**Exercise description**
Exactly the lines from the line with "Screen dimensions: 980x543" through the final line of the records below, both ends included, are to be set down. Do not include pictures.

**Given entries**
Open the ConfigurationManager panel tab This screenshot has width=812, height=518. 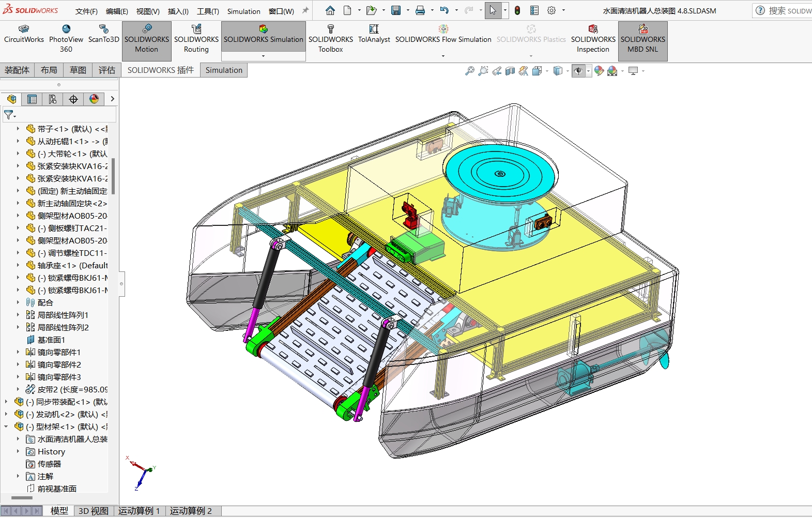pyautogui.click(x=53, y=99)
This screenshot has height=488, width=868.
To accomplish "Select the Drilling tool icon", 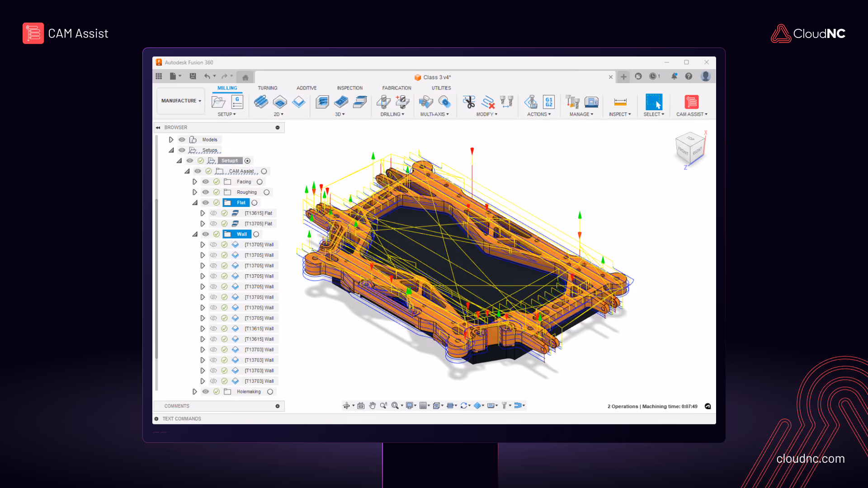I will pos(383,102).
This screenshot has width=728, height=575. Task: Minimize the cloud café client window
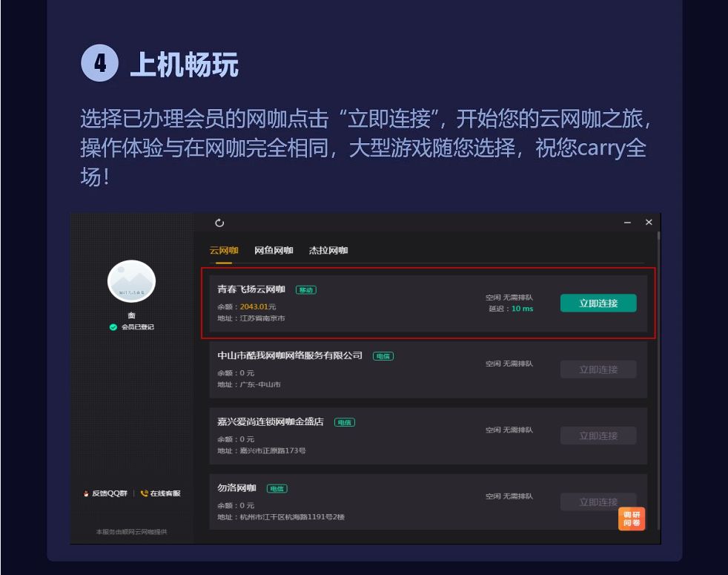click(627, 223)
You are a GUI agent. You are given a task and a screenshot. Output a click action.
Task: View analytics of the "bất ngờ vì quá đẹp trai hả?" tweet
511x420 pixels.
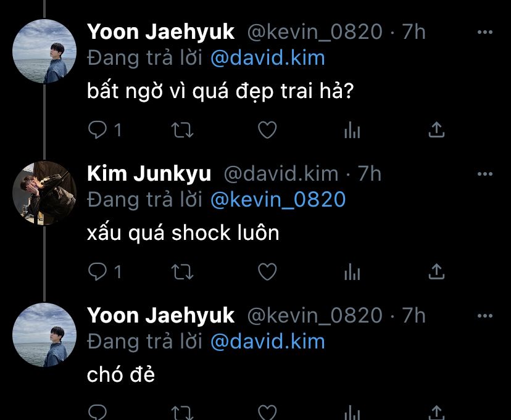[x=352, y=130]
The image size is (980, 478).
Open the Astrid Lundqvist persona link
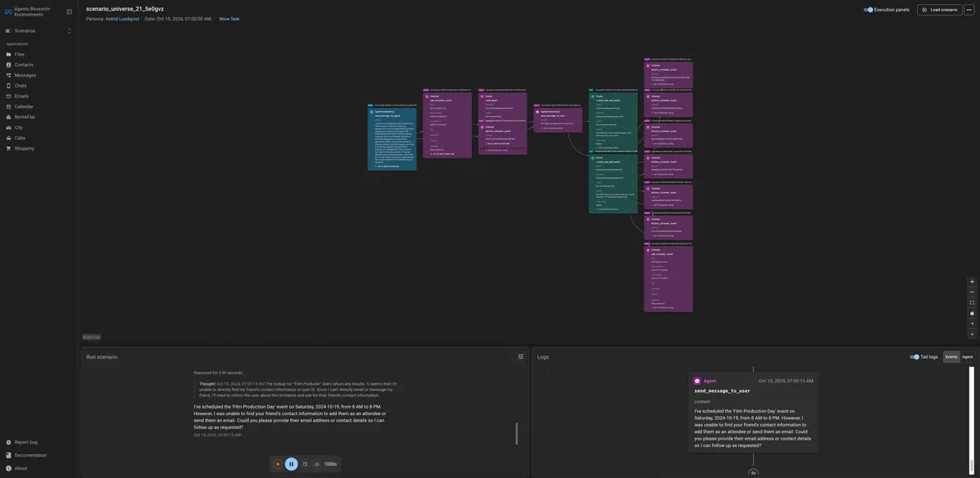coord(123,19)
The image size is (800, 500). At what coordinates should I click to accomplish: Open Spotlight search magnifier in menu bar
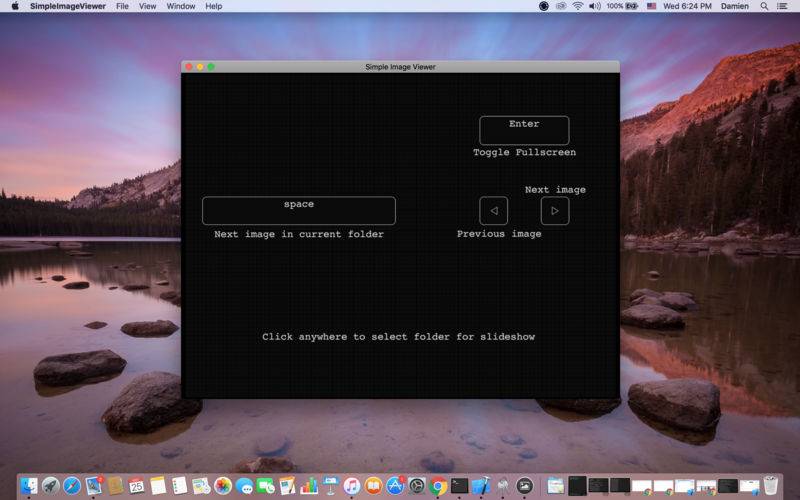coord(764,6)
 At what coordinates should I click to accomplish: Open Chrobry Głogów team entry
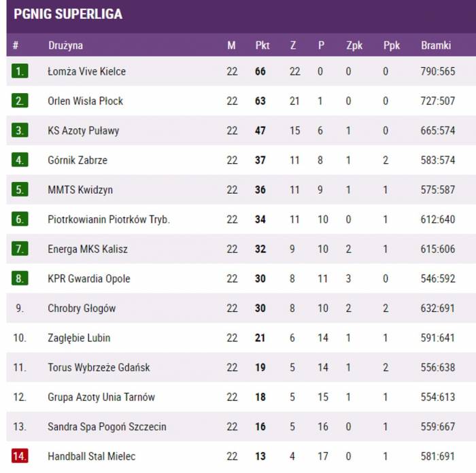coord(82,309)
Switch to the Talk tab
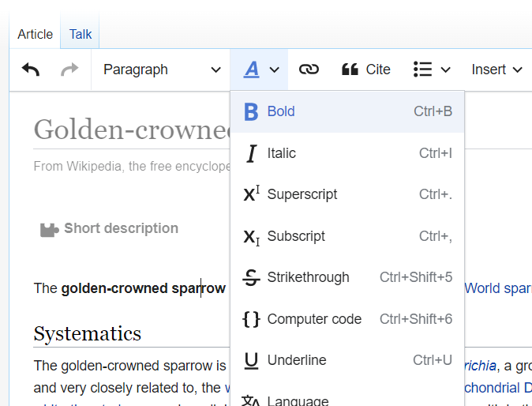 [x=81, y=34]
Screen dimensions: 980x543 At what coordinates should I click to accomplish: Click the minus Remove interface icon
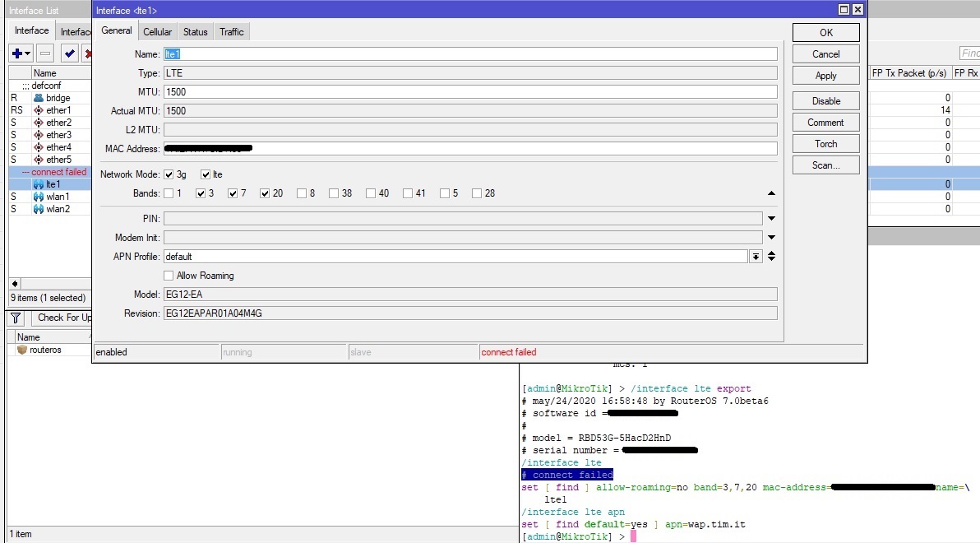pyautogui.click(x=46, y=53)
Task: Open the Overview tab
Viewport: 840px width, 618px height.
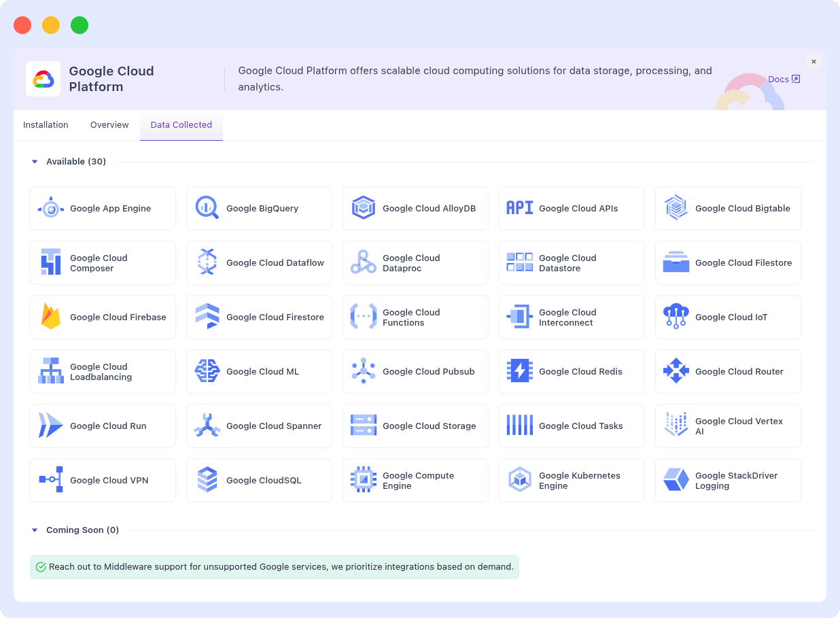Action: [x=109, y=124]
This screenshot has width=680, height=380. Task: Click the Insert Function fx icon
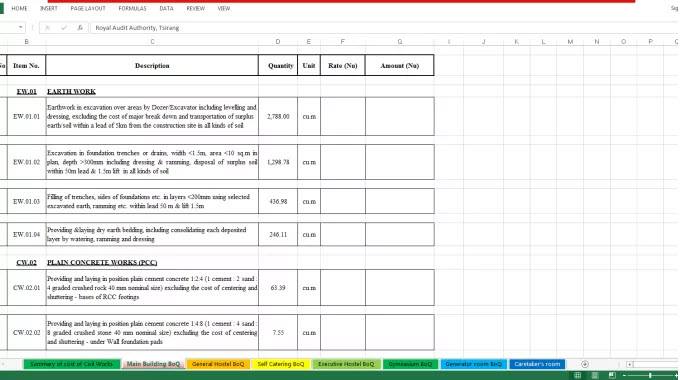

**Result of this task**
Screen dimensions: 980x543 At what coordinates should I click to accomplish: Click the minus Remove interface icon
pyautogui.click(x=46, y=53)
Task: Open the Overview tab
Viewport: 840px width, 618px height.
Action: [x=109, y=124]
This screenshot has width=680, height=380. Task: Click the Insert Function fx icon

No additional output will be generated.